Consider the rules by which our present “public forum” now operates, and how different they are from the forum our Founders knew. Instead of the easy and free access individuals had to participate in the national conversation by means of the printed word, the world of television makes it virtually impossible for individuals to take part in what passes for a national conversation today.
Inexpensive metal printing presses were almost everywhere in America. They were easily accessible and operated by printers eager to typeset essays, pamphlets, books or flyers. Television stations and networks, by contrast, are almost completely inaccessible to individual citizens and almost always uninterested in ideas contributed by individual citizens.
Ironically, television programming is actually more accessible to more people than any source of information has ever been in all of history. But here is the crucial distinction: it is accessible in only one direction; there is no true interactivity, and certainly no conversation.

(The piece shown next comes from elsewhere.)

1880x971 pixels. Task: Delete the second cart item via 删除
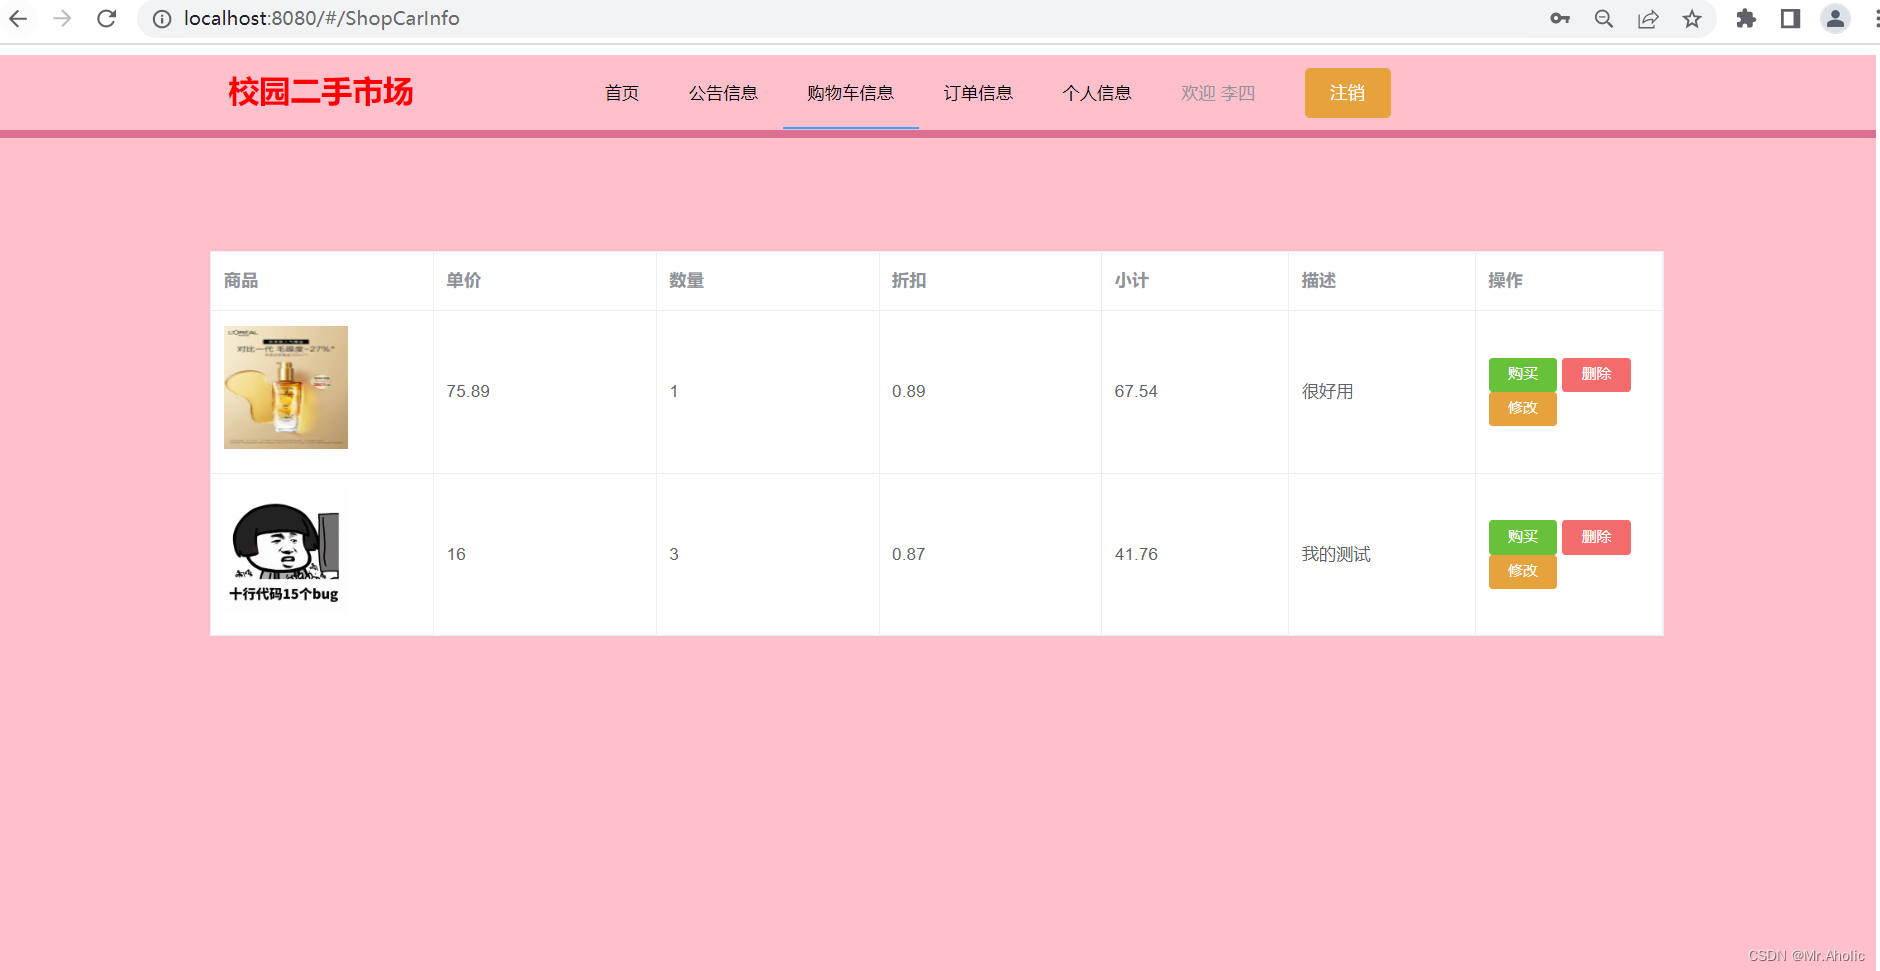pyautogui.click(x=1596, y=537)
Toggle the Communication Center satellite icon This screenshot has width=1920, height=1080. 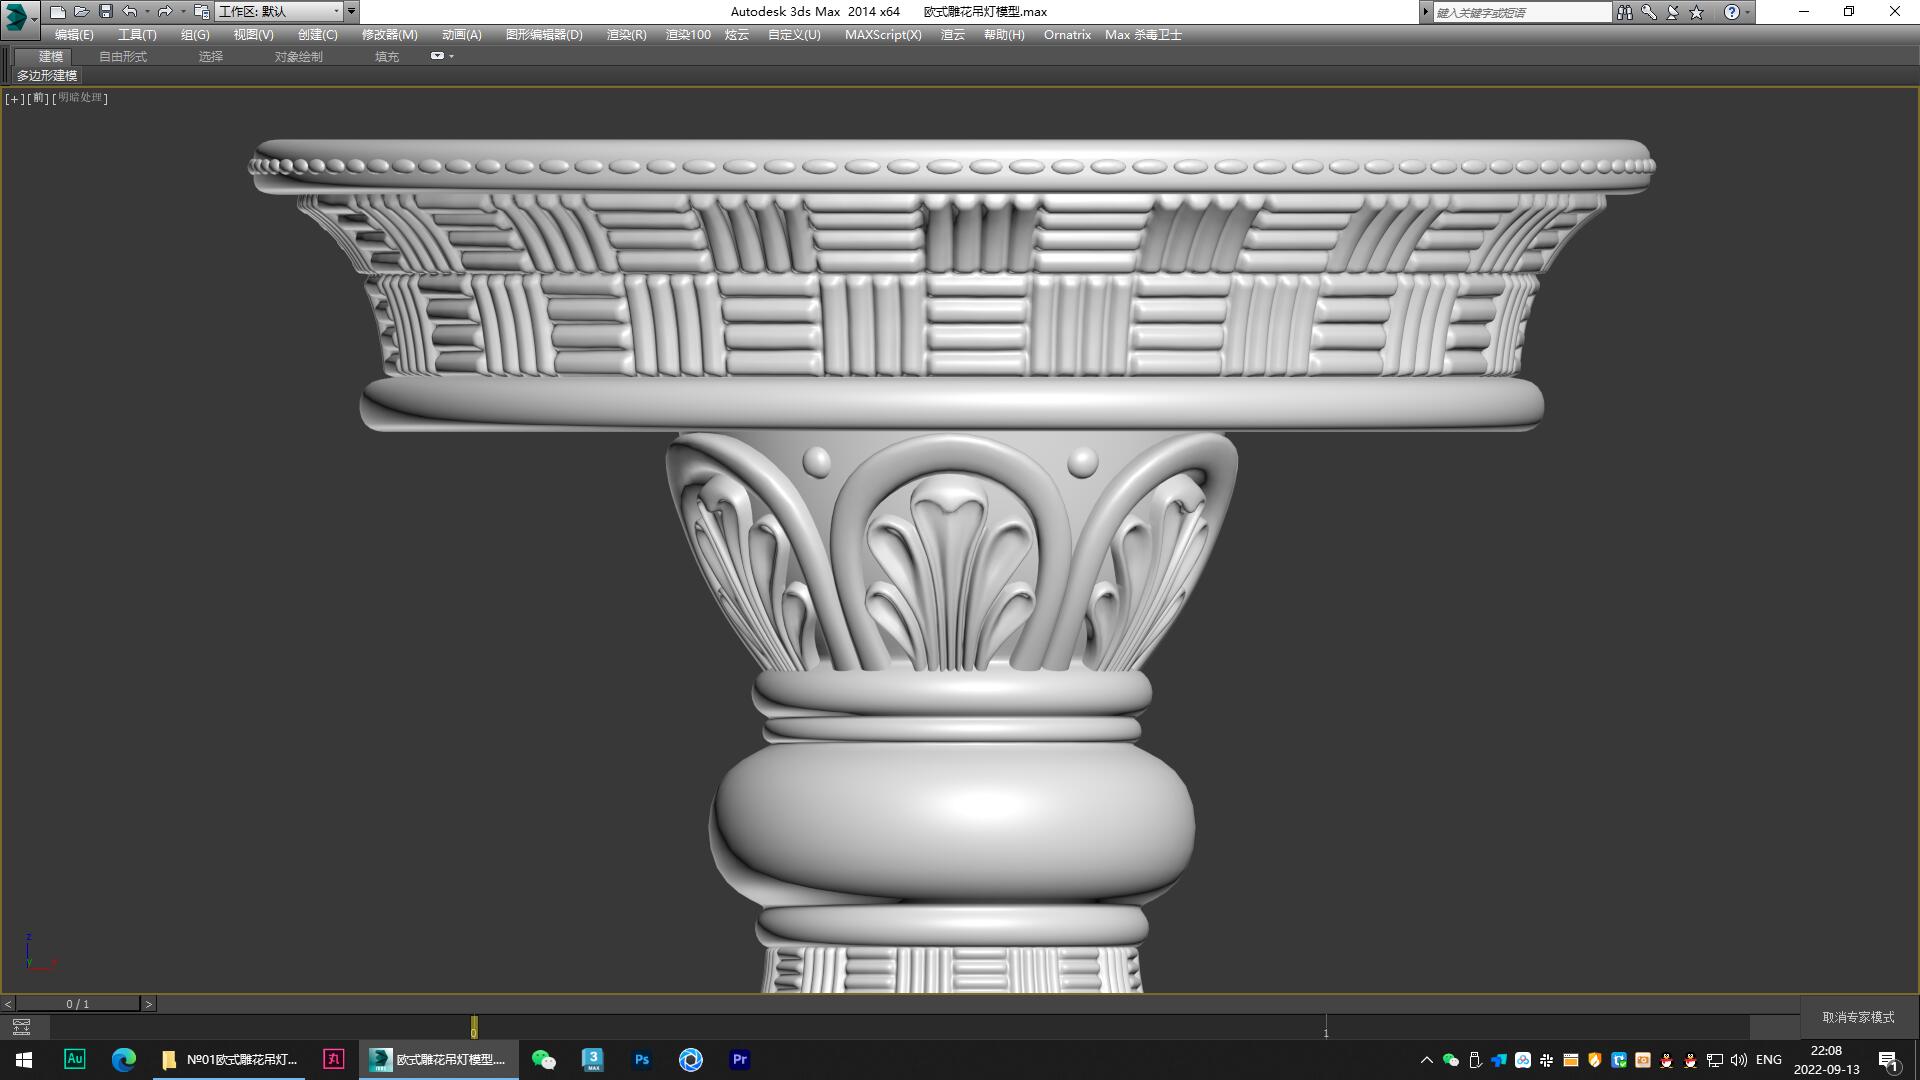(1671, 11)
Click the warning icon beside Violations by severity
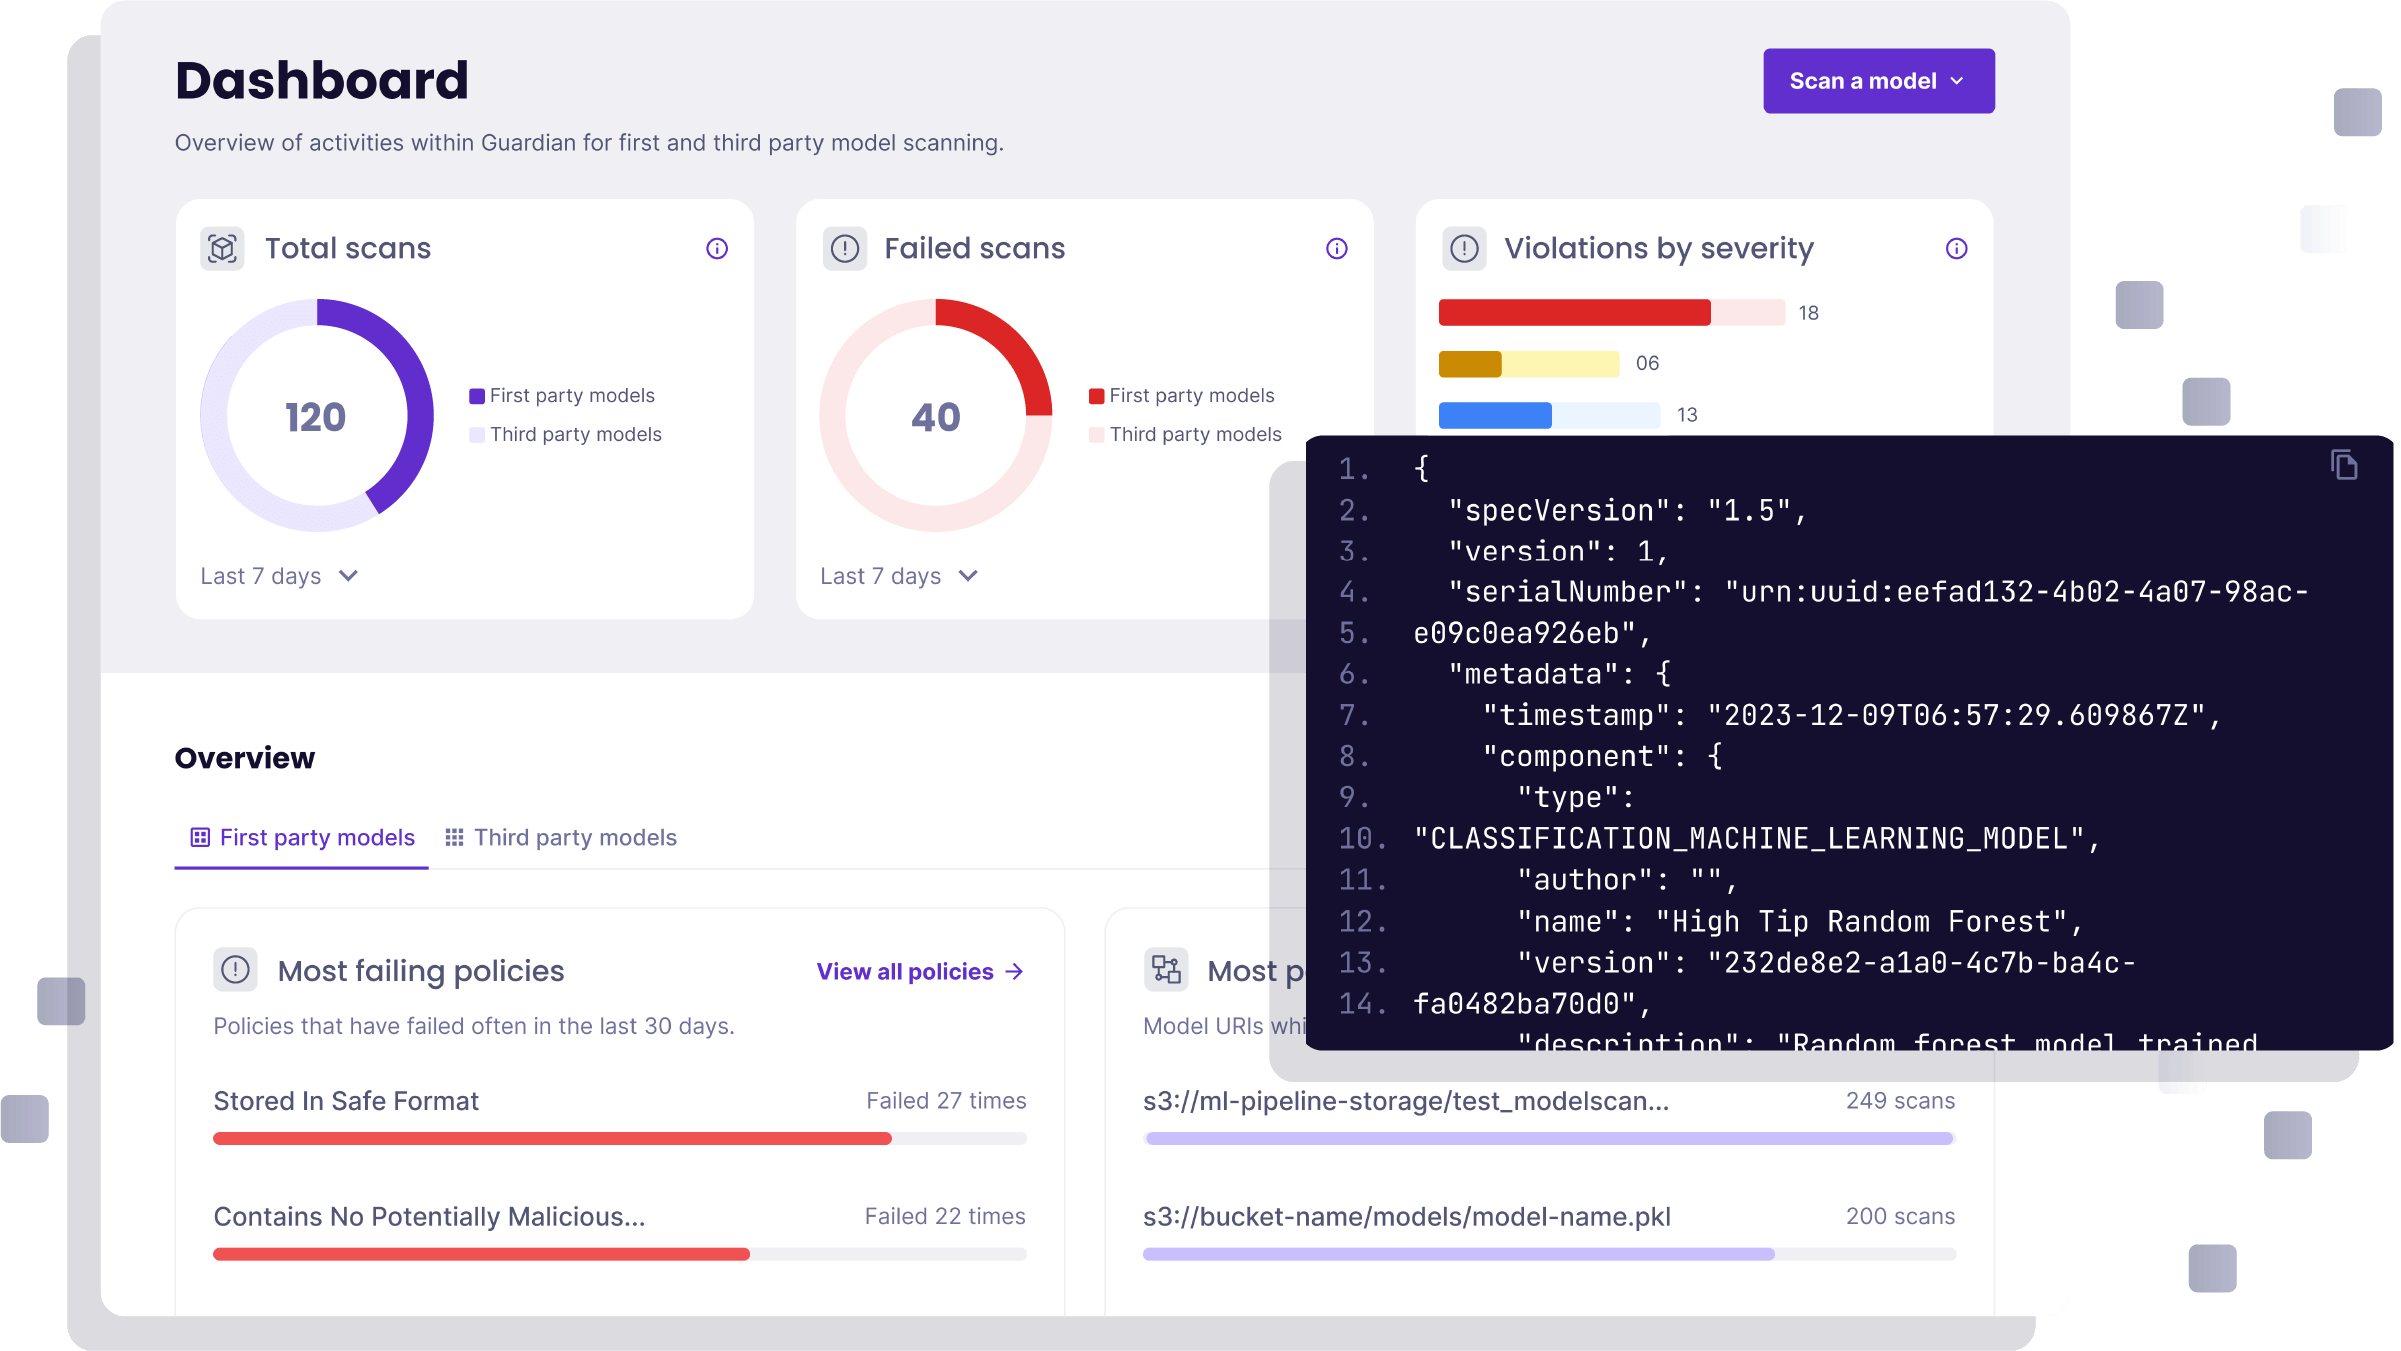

While almost all of what Gore says is true, his premise is wrong to the point of absurdity. When exactly was this golden era in which ordinary citizens had substantial amounts of free time in which to engage in a national two-way dialogue on politics? It never existed.
It’s certainly true that we are live stressful lives because of the expectation that most people maintain 24/7 contact with the office. It’s true that we’re spending more time commuting to and from work. And, of course, the norm in most families is for the husband and wife to both have full-time jobs. Still, we have substantially more leisure time than our forebearers; certainly more than those who lived in the colonial era and early days of the Republic.
The ability to get access to information and comprehend it has certainly never been greater. Even the president of the United States had no way to communicate with the citizens on an immediate basis prior to the advent of radio. Almost every American can read, something that was not true of the founding generation.
As to the ability of ordinary citizens to get heard on a national stage, it is infinitely easier now than it was twenty years ago, let alone two hundred. How was a shopkeeper in Philadelphia to get his message out to the masses of Charleston in the 1770s? It was virtually impossible, in fact, unless one owned a newspaper. Nowadays, anyone can set up a free website on Blogspot or several other services and commence typing. Some get thousands of visitors a day. That was simply impossible for even the rich and powerful generations ago.